== TASK REQUIREMENTS ==
In the records that follow, find each line with the word "Given" and copy it.

-------- DATA IN THIS EXERCISE --------

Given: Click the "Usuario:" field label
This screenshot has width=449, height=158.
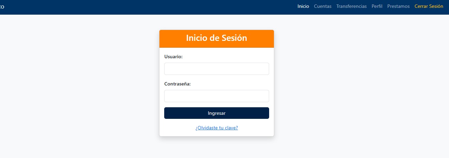Looking at the screenshot, I should pyautogui.click(x=173, y=57).
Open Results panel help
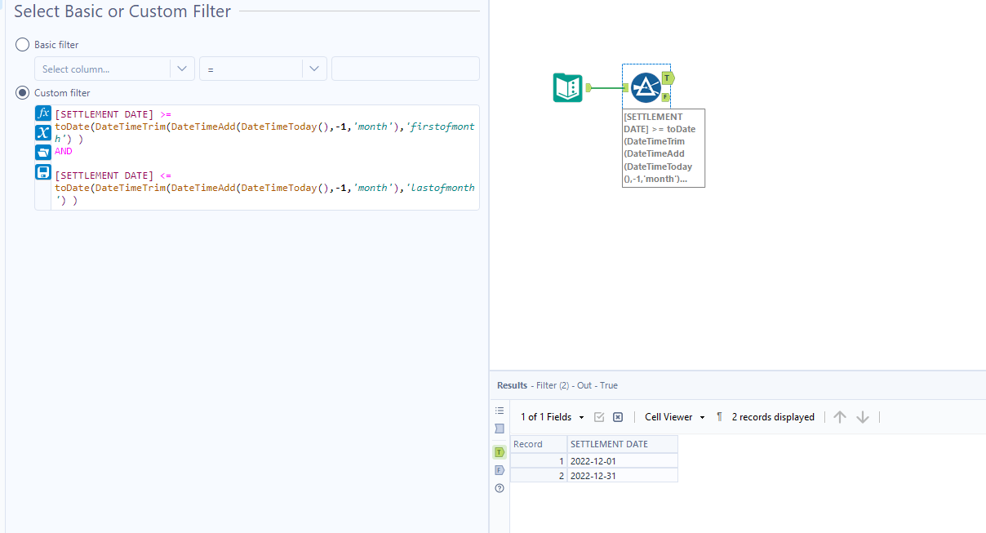The image size is (986, 533). 500,488
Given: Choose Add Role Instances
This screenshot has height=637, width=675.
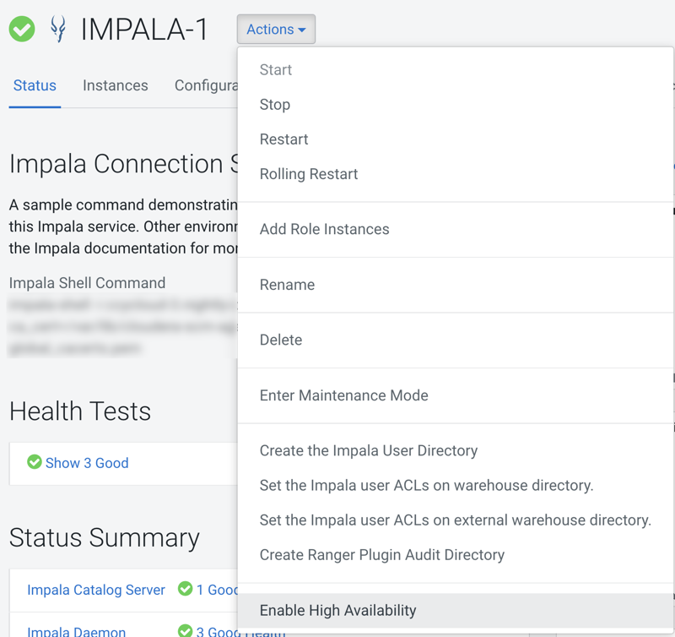Looking at the screenshot, I should pos(325,229).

--------

== SOLUTION TO THE EXERCISE ==
Given: Click the "Usuario:" field label
Given: Choose Add Role Instances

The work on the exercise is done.